* [Job] In the material, reproduce the lines starting at the one containing "Task: Enable the DIAMETER protocol" and ending at the one containing "will (299, 33).", replacing "wrench" with "gear" and leaving everything else unchanged.

* [Records for this task]
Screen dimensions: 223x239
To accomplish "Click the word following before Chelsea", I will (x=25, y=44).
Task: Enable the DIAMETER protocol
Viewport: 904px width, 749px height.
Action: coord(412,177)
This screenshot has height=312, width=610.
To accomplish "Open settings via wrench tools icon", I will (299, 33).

--

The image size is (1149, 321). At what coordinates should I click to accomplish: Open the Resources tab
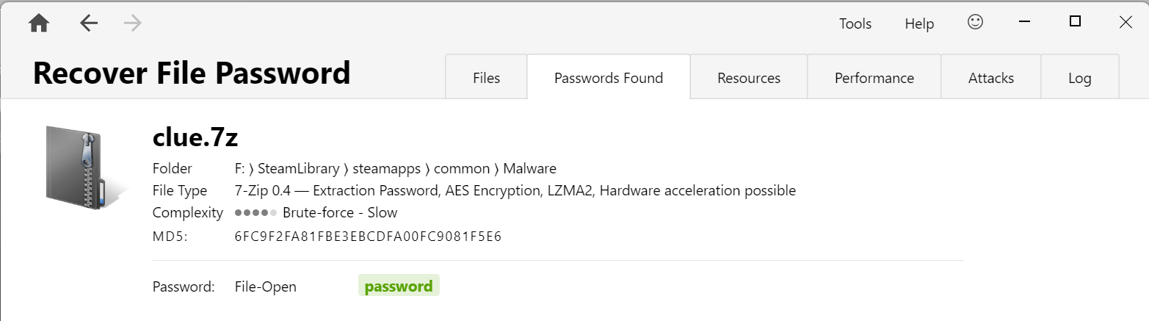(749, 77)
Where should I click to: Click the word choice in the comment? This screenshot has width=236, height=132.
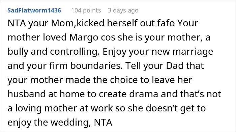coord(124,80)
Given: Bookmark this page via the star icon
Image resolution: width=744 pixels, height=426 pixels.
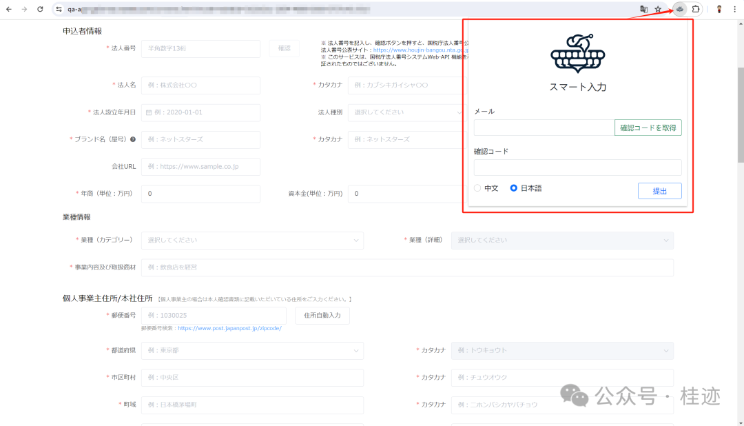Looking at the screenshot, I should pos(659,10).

* [Result]
Task: Enable the DIAMETER protocol
Viewport: 904px width, 749px height.
Action: coord(412,177)
This screenshot has height=312, width=610.
To accomplish "Open settings via gear tools icon", I will (299, 33).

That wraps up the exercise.